4 pole capacitors
BHC and Jensen manufacture this kind of capacitors. What is the theory behind the four pole capacitor? An electrolyt capacitor can be modelled as a resistance, an inductance and a pure capacitor in series. In a 4 pole capacitor these resistors and inductance are used as a HF filter. This is done by placing the input and output wires at separated places along the metal foil. In real life you can’t separate the individual components, but the filter effect is there. On the Jensen website the history of the 4 pole capacitor is explained, as in most cases, the 4 pole is an old idea.
In normal setups the capacitor in a power supply delivers a parallel supply current to the load. That’s why most people consider the Psu capacitor “out of scope” considering the signal path. In my view every component which has an influence on the signal path is a part of the signal path! In the case of the four pole capacitor, the foil is in series with the load. So the filtering capabilities also increase the internal impedance of the power supply. There is no difference in behaviour when you put an extra filter in the Psu, the plus is that you use the natural L and R part of the capacitor. The load current flows through the capacitor, so it will get warm at maximum power output of the amplifier!

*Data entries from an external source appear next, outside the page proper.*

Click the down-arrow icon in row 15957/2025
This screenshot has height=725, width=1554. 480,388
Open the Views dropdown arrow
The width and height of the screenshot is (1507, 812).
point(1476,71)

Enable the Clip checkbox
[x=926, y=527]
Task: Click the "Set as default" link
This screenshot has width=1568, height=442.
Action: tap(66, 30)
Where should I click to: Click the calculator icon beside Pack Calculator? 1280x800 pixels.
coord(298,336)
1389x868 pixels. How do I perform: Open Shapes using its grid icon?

In a normal Psu setup the internal L and R are responsible for the increasing impedance of a capacitor at high frequencies, now they are used to filter the HF components!
Only two manufacturers: BHC distrubited by DNM and Jensen.
Different pin layout, Jensen even has two different layouts!
A bit more expensive, compared to normal capacitors.
Complex setup especially with dual mono power supplies.
The plus side:
High quality capacitor's
The HF filter works!
We developed a new PCB for these capacitors; the layout is in accordance with the BHC T pin configuration.